В тот вечер я не пошел на концерт. Мы с Ником весь вечер катались туда-сюда, это было так мило с его стороны. Мы не разговаривали, просто катались, слушая Naked Raygun, которых Ник полюбил за то, что они были из Чикаго. Naked Raygun и еще Big Black, которые звучали больше как техно, потому что вместо барабанов у них была специальная установка.
Когда наконец я пришел домой, папиной машины не было, и самого его не было на диване, и в доме было очень, очень тихо, и мне захотелось позвонить Гретхен и рассказать ей, что случилось, но между нами все еще творилась какая-то херня из-за тех поцелуев, так что вместо этого я вставил кассету с коллекцией песен, которую она записала для меня, ту, где про смерть ее мамы, под названием «Кэрол», и я слушал ее и слушал, и хотя теперь я слушал только панк, а кассета была в основном с романтическими песнями, все равно я перематывал ее на начало всю ночь.
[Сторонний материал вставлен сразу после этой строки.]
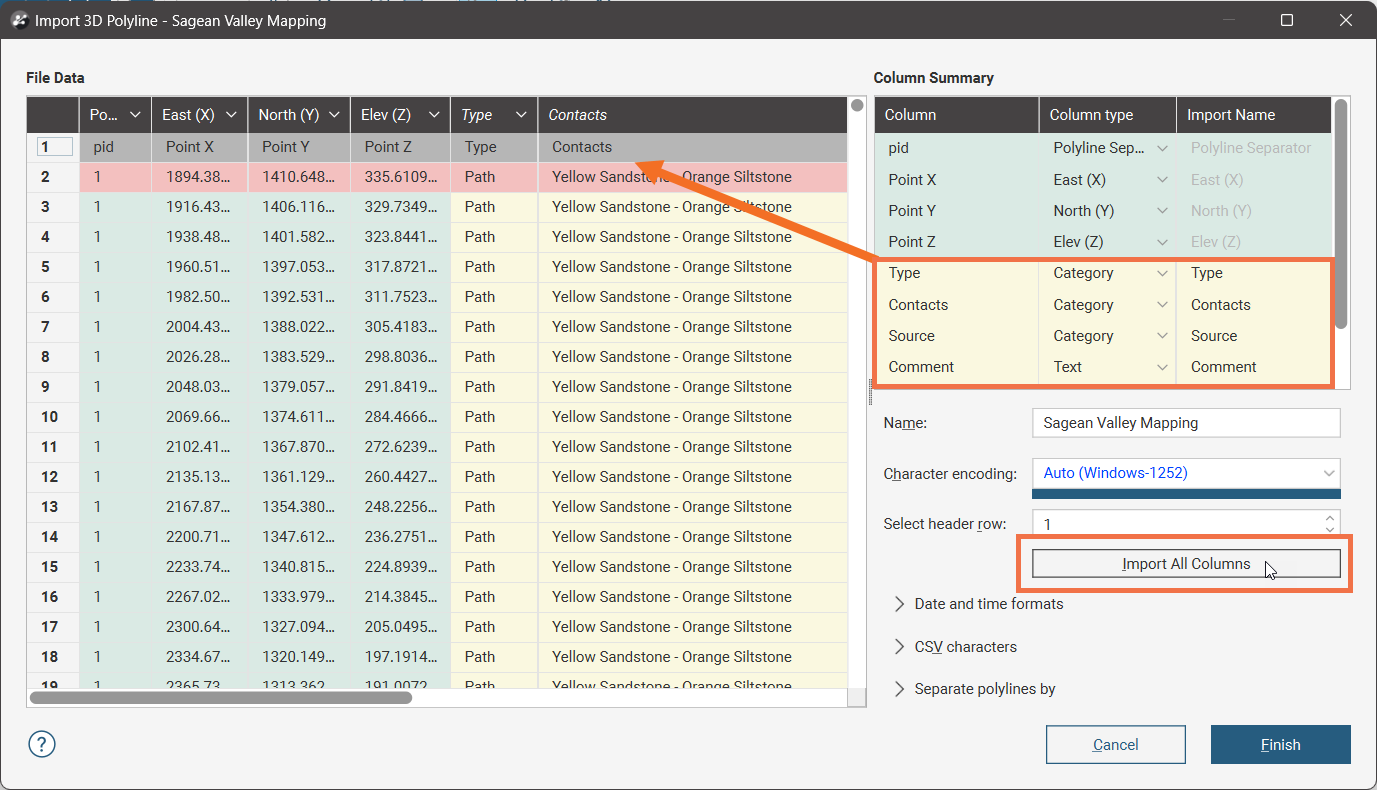This screenshot has height=790, width=1377.
Task: Click the Column Summary vertical scrollbar
Action: [1341, 212]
Считалось, что на Кладбище Воскресения на Робертс-роуд тоже живут привидения. Рассказывали историю о коммивояжере, который как раз проезжал мимо, когда на дорогу из темноты вышла девочка в белом, и он чуть не переехал ее машиной; он остановился и увидел, что на ней одни только трусики и выглядит она так, будто ее ограбили или изнасиловали или что-нибудь в этом роде, и он спросил, как ее зовут, и она сказала: Мэри, и она напомнила коммивояжеру его дочь, и он спросил, не отвезти ли ее домой, и она села в машину, и он взял с заднего сиденья шаль и накинул ей на плечи, а шаль принадлежала его дочери, и он довез ее до дома, и она поблагодарила его и протянула ему шаль, а он сказал: Нет, возьми себе, и она вбежала в дом, и, знаете, как во всех этих историях с привидениями, он заехал на следующий день проведать ее, и дверь открыла ее мать и сказала, что эта девочка, Мэри, умерла лет пять тому назад, в эту самую ночь, но Ник, который рассказал мне историю, не знал, в какую такую «эту самую».
В полночь мы отправились на кладбище на его «каприсе» 85 года — потому что мой папа ушел насовсем, и мама, ну, она все время пыталась со мной заговаривать, а я слышал только эту тишину, эту абсолютную мертвую тишину, которая пролегала между ней и папой, и дома я чувствовал себя невидимкой, может, потому что мне так хотелось, и я стал делать все, что моей душе угодно, и решил, что буду возвращаться домой, когда захочу, даже в рабочие дни — короче, мы припарковались в лесу в полумиле от кладбища и пешком подошли к широким железным воротам, на которых было написано ВОСКРЕСЕНИЕ, и на них можно было заметить след от ладони, по всей видимости, ладони Майка, который когда-то толкал эти ворота, хотя я не очень-то в этом уверен, и мы с Ником вошли, и я стал надеяться, что привидения и вправду существуют, потому что это давало мне надежду на то, что кто-то из людей получает второй шанс, или что конец на самом деле не конец, или что воскресение и вправду случается, и ты можешь пройти через худшее и начать все заново — изменившийся, неприкасаемый, неуязвимый, — потому что теперь я был как привидение, или по крайней мере я так себя чувствовал, и мне радостно было думать, что, может, каким-то образом мне будет дан еще какой-нибудь шанс.